Seitenauszug>
Für eine preiswerte Wohnung in Berlin kann es Hunderte Bewerber geben. Wenn sich die Wohnung auch noch in bester Lage befindet, melden sich schon mal tausend Interessenten auf eine Anzeige. Die Wohnungsnot in Berlin wird deshalb immer öfter von Betrügern ausgenutzt. Die Täter verschicken per Whatsapp und SMS dubiose Angebote, um die Gutgläubigkeit der Menschen auszunutzen. Allein im vergangenen Jahr haben sich die Fallzahlen fast verdoppelt.
Philipp S. zum Beispiel bekam vor einigen Tagen eine Whatsapp-Nachricht. Mit Bildern, die eine geräumige Zwei-Etagen-Wohnung mit Terrasse und Eingangshalle zeigen, angeblich in Pankow. „Die Wohnung ist sofort verfügbar, sauber und bereit für kurz- oder langfristige Nutzung“, heißt es in dem Text. „Um sicherzugehen, dass Sie meine Kriterien erfüllen, geben Sie mir bitte folgende Informationen: …“ Der vermeintliche Makler will nun die Personalien wissen, den Beruf und das monatliche Einkommen des Interessenten.
Philipp S. hatte einige Nachfragen an den Absender. Etwa nach dem Link zu den Ebay-Kleinanzeigen, wo die Wohnung angeblich inseriert war. Er konnte auch nicht glauben, dass die Etagenwohnung mit Eingangshalle, Treppe und riesigem Wohnzimmer nur 630 Euro warm kosten sollte.
Als Antwort kam der selbe Text: „Die Wohnung ist sofort verfügbar …“ Philipp S. wurde klar, dass es sich um einen Betrugsversuch handeln musste. Anrufe dieser Zeitung auf der Handynummer des „Anbieters“ landeten immer wieder auf einer Mailbox ohne Ansage.
Betrüger schalten selbst Wohnungsanzeigen oder reagieren auf Interessenten
Der 35-jähriger Berliner hatte auf einem Immobilienportal seine Handynummer hinterlassen, als er sich auf mehrere Anzeigen beworben hatte. „Entweder waren es Fake-Anzeigen, oder die Anbieter haben die Telefonnummer an Adresshändler weitergegeben“, vermutet er.
Damit liegt er nicht falsch. Allein die Berliner Polizei hat es von Jahr zu Jahr mit mehr Fällen dieser Art Leistungsbetrug zu tun. „Die betrügerisch angebotenen Wohnungen existieren entweder überhaupt nicht oder werden angeboten, obwohl sie tatsächlich vermietet sind“, sagt eine Polizeisprecherin. „Dabei hat der Vermieter und Eigentümer meist keine Kenntnis über das Tätigwerden unberechtigter ‚Wohnungsvermittler‘.“
Diese Art des Leistungsbetruges komme seit Jahrzehnten immer wieder vor, so die Sprecherin. Neueren Datums seien betrügerische Angebote mittels Internetforen oder -Mietbörsen oder Whatsapp. In denen werde oftmals auswärtigen Wohnungssuchenden das Vorhandensein von Wohnungen rein virtuell vorgegaukelt.

Datensatzinhalt>
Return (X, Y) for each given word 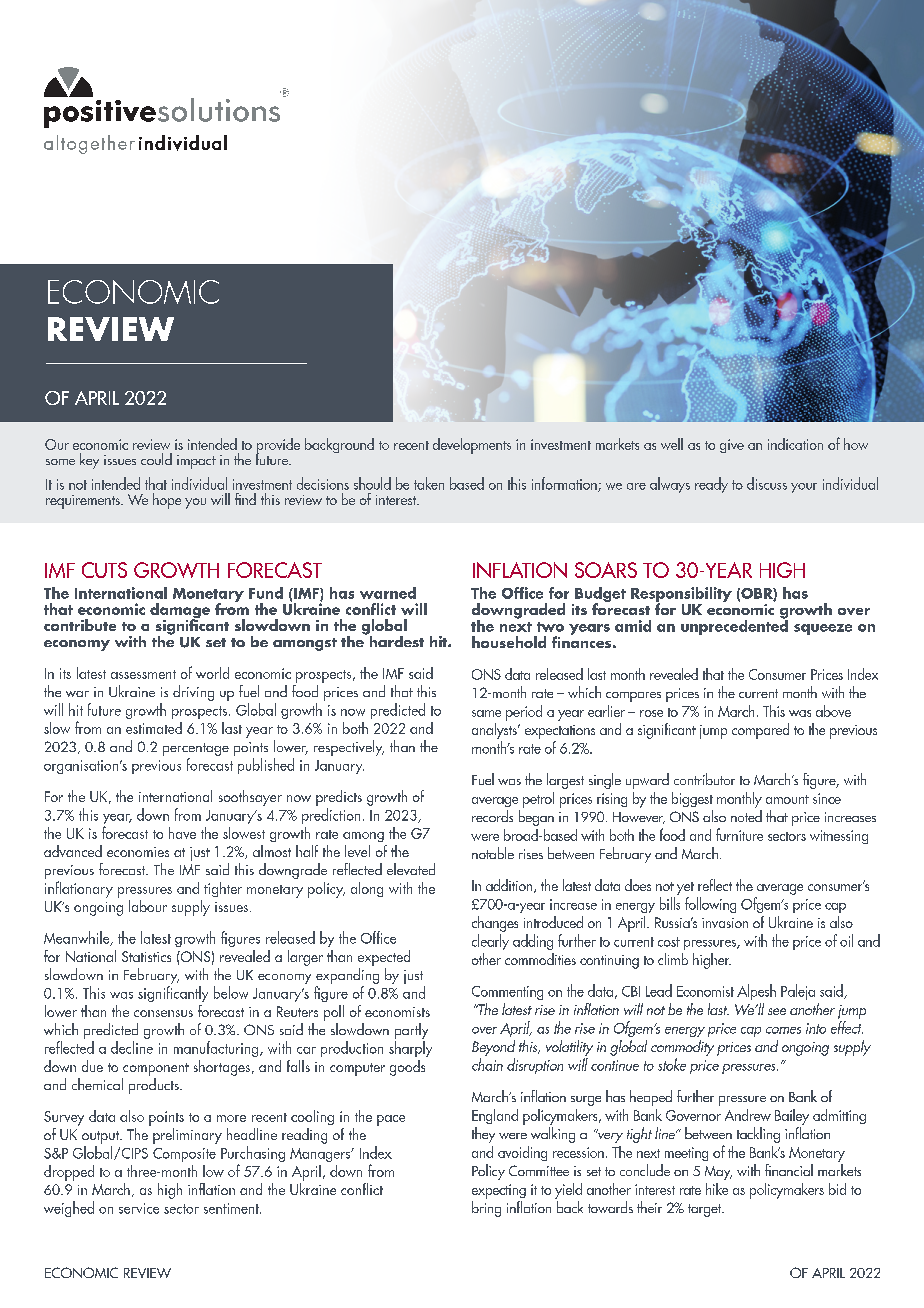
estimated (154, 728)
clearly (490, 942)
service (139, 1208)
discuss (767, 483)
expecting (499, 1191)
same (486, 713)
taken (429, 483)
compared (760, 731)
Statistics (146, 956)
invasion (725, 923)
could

==

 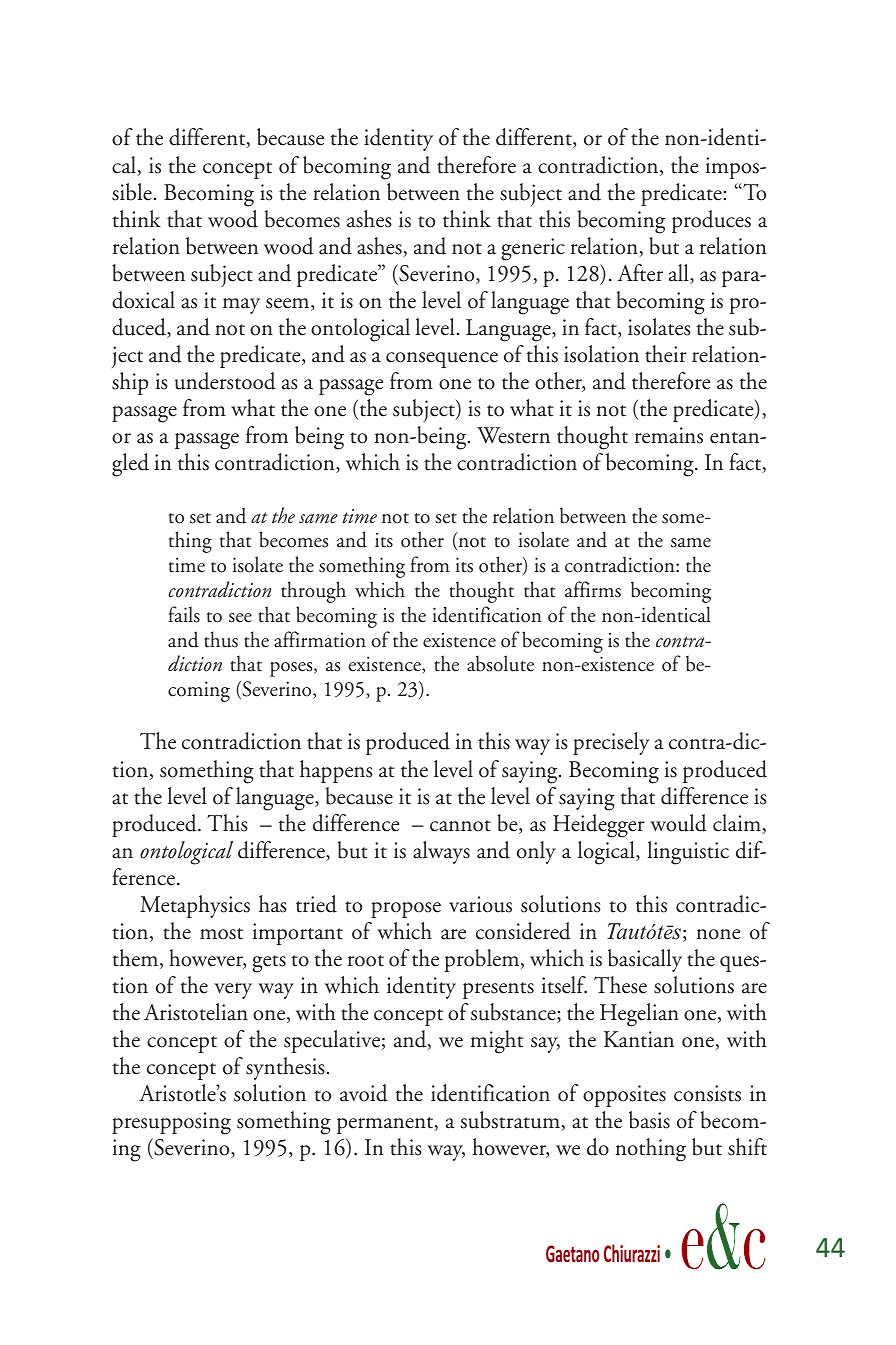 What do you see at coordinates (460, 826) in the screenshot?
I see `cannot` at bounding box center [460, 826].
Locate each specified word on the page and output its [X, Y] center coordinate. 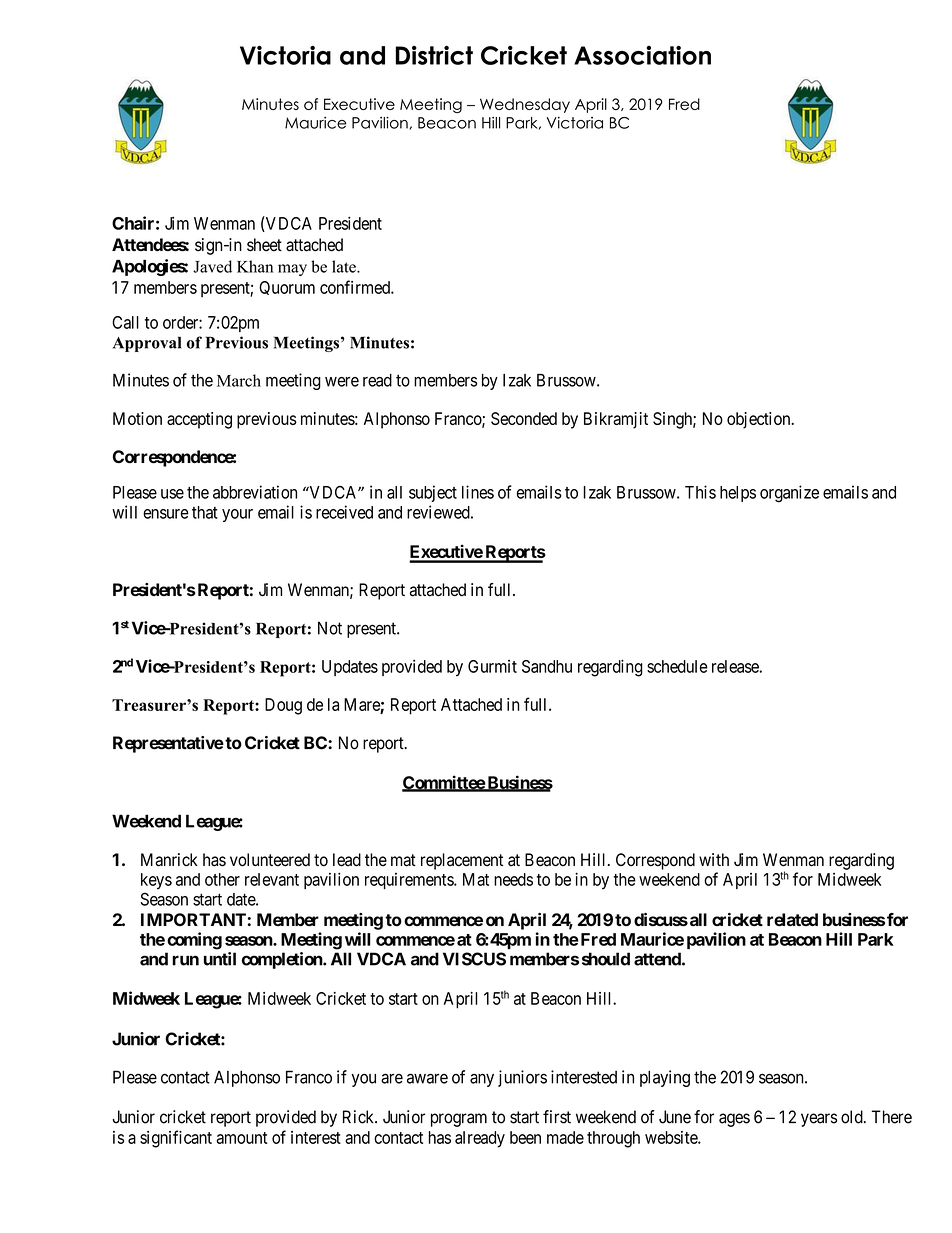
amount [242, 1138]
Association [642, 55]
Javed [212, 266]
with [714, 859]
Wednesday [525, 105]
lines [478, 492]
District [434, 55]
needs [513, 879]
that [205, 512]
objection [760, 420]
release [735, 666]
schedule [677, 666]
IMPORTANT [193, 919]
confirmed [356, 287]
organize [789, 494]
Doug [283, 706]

Erforderliche Schritte>
A) Gib den Seitenauszug beginnend bei „Für eine preiswerte“ und endend bei „Fallzahlen fast verdoppelt.“ wieder. Ersetze darin „Wohnungsnot“ durch „Wohnungsknappheit“.
B) Welchen Warmmietpreis sollte die Etagenwohnung laut dem Seitenauszug haben?

Lösungen>
A)
Für eine preiswerte Wohnung in Berlin kann es Hunderte Bewerber geben. Wenn sich die Wohnung auch noch in bester Lage befindet, melden sich schon mal tausend Interessenten auf eine Anzeige. Die Wohnungsknappheit in Berlin wird deshalb immer öfter von Betrügern ausgenutzt. Die Täter verschicken per Whatsapp und SMS dubiose Angebote, um die Gutgläubigkeit der Menschen auszunutzen. Allein im vergangenen Jahr haben sich die Fallzahlen fast verdoppelt.

B) 630 Euro warm.